Leave the pictures out, and repeat exactly each line from the one that holds "Click the dimmed" through the final line of the entries below.

**STORED DATA:**
|---|

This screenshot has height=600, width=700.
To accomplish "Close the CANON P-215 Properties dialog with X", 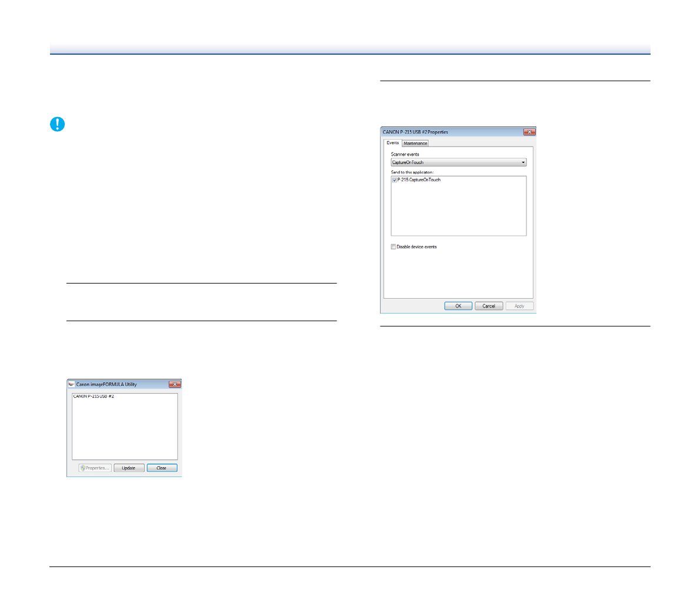I will point(529,132).
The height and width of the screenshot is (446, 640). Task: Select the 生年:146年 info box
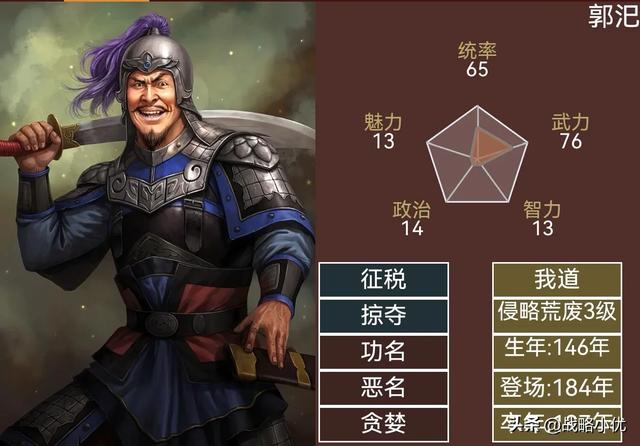pos(557,351)
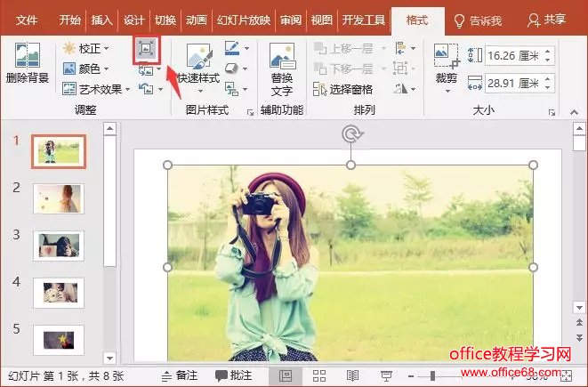Switch to Slide Sorter view icon
The height and width of the screenshot is (387, 588).
(x=318, y=376)
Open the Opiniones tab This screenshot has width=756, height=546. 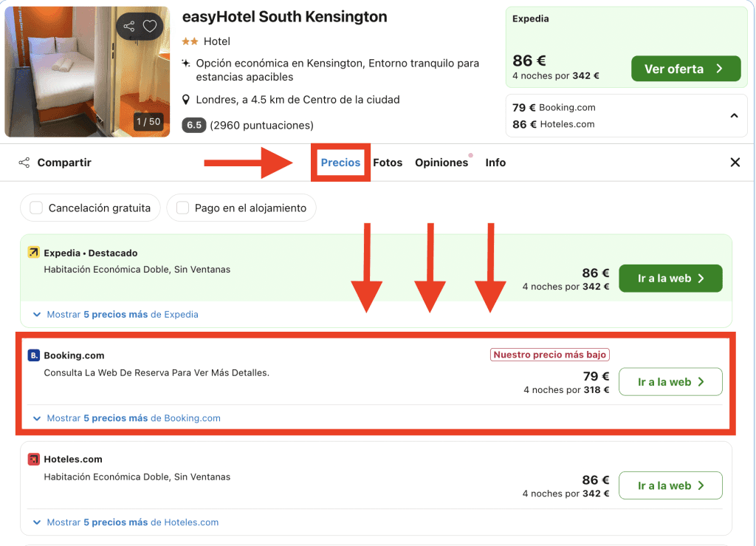tap(441, 163)
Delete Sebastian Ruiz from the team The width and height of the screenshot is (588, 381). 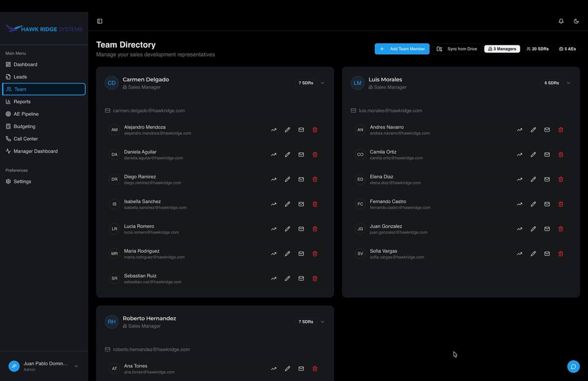(x=315, y=278)
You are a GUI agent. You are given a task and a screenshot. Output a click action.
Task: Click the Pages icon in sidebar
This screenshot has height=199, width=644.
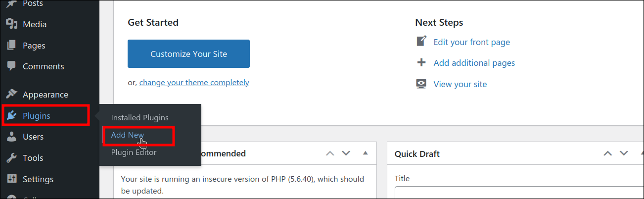click(x=12, y=45)
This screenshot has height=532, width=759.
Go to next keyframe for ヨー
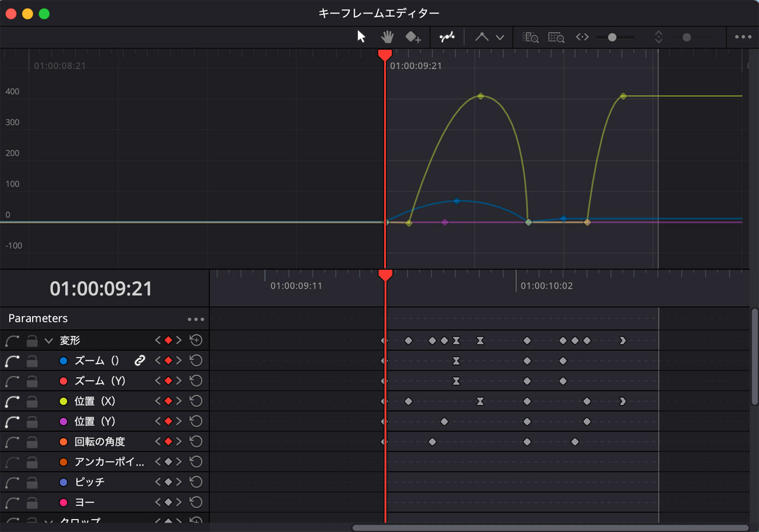(x=179, y=502)
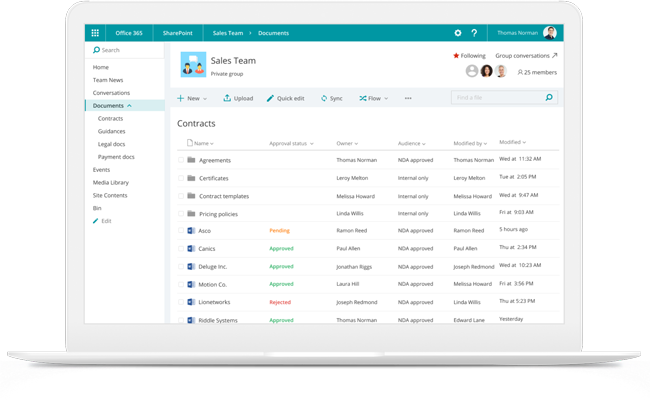Click Upload in the toolbar
This screenshot has height=400, width=650.
[238, 98]
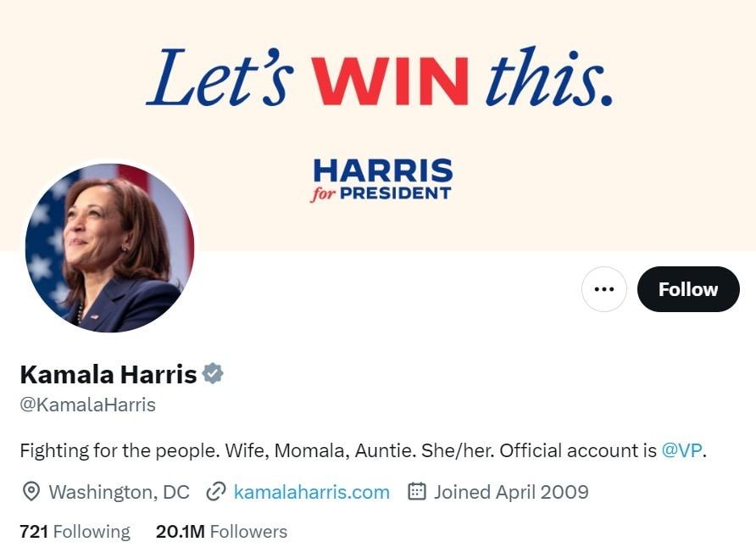Click the 20.1M follower count number
The height and width of the screenshot is (553, 756).
pyautogui.click(x=181, y=531)
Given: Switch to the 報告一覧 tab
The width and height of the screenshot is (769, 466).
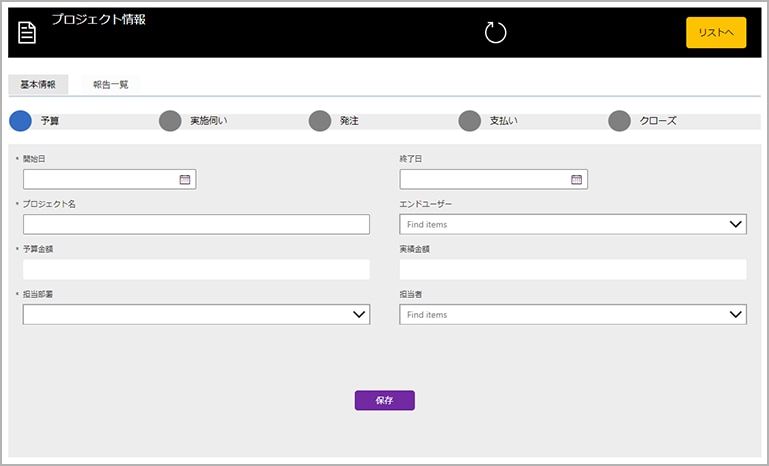Looking at the screenshot, I should pos(110,85).
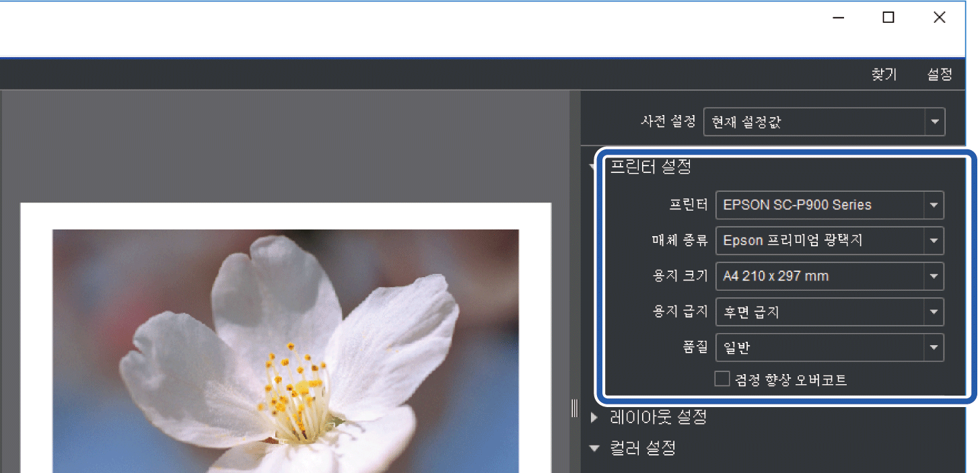Click the white paper margin of the preview
The width and height of the screenshot is (980, 473).
(36, 336)
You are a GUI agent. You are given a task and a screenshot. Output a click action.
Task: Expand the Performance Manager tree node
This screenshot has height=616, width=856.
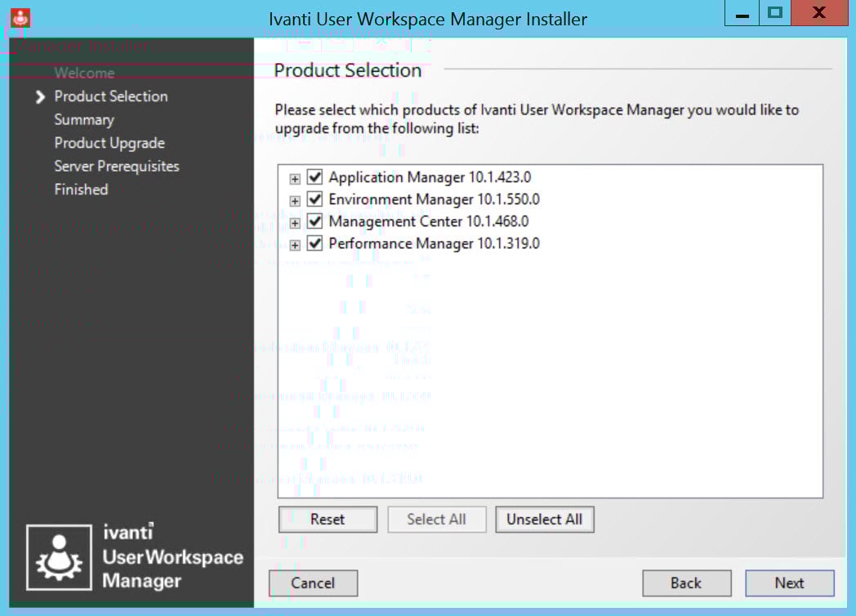coord(295,244)
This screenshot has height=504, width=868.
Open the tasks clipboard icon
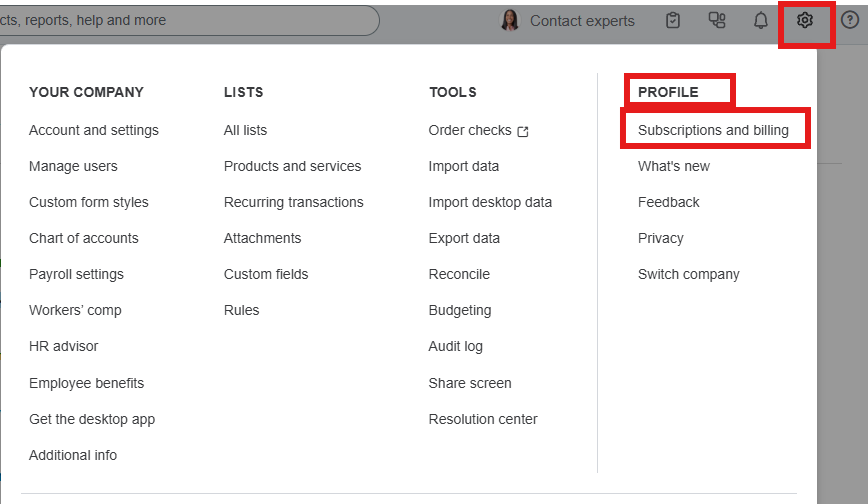tap(673, 20)
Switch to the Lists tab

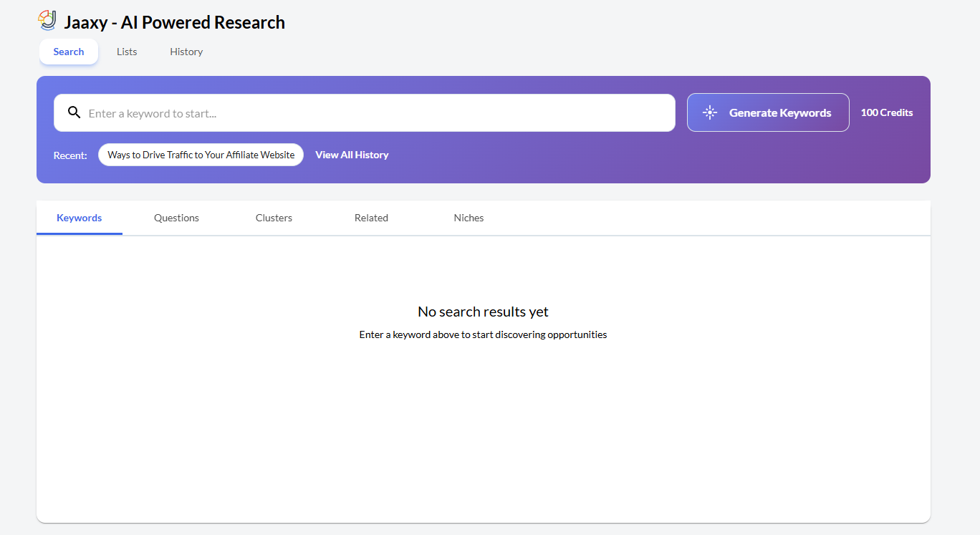click(x=127, y=52)
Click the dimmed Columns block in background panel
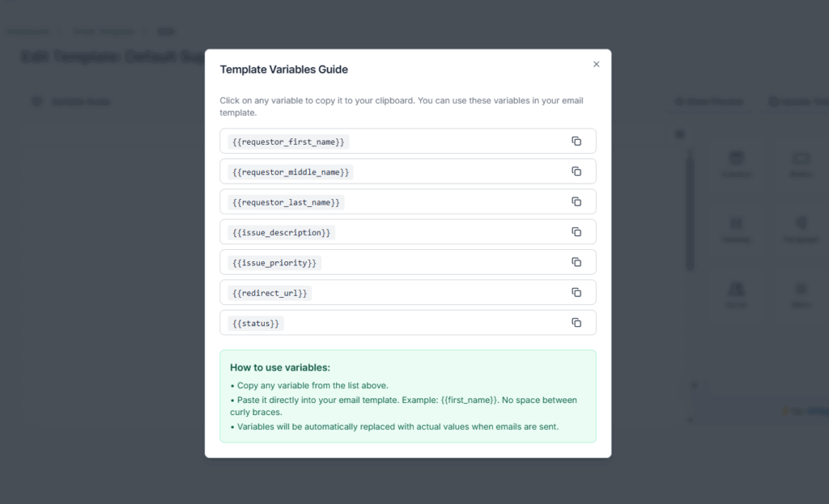 pos(736,164)
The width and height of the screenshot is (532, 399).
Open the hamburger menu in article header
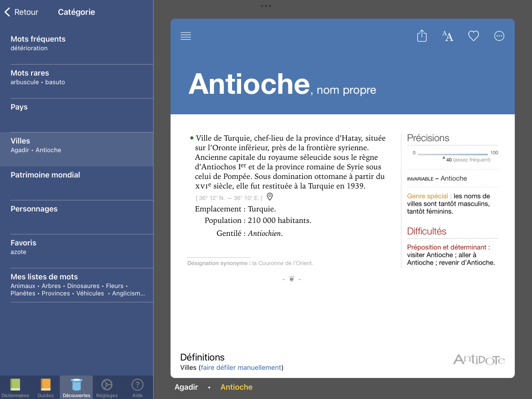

|---|

**RESULT:**
Click the dimmed Columns block in background panel
 pos(736,164)
The width and height of the screenshot is (532, 399).
Open the hamburger menu in article header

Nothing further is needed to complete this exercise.